[[ Data shown, beginning ]]

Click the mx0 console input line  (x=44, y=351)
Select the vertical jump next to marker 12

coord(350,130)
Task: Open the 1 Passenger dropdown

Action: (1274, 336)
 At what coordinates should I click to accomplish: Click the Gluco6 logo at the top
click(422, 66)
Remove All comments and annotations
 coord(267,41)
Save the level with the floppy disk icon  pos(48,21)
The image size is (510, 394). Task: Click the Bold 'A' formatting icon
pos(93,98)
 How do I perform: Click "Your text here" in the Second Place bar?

[[ Data shown, end ]]

# Task instructions
Repeat the line containing "Save the level" and all subsequent lines through the final line of the data, exactly and with no others.

# Solution to this exercise
Save the level with the floppy disk icon  pos(48,21)
The image size is (510, 394). Task: Click the Bold 'A' formatting icon
pos(93,98)
 How do I perform: Click "Your text here" in the Second Place bar?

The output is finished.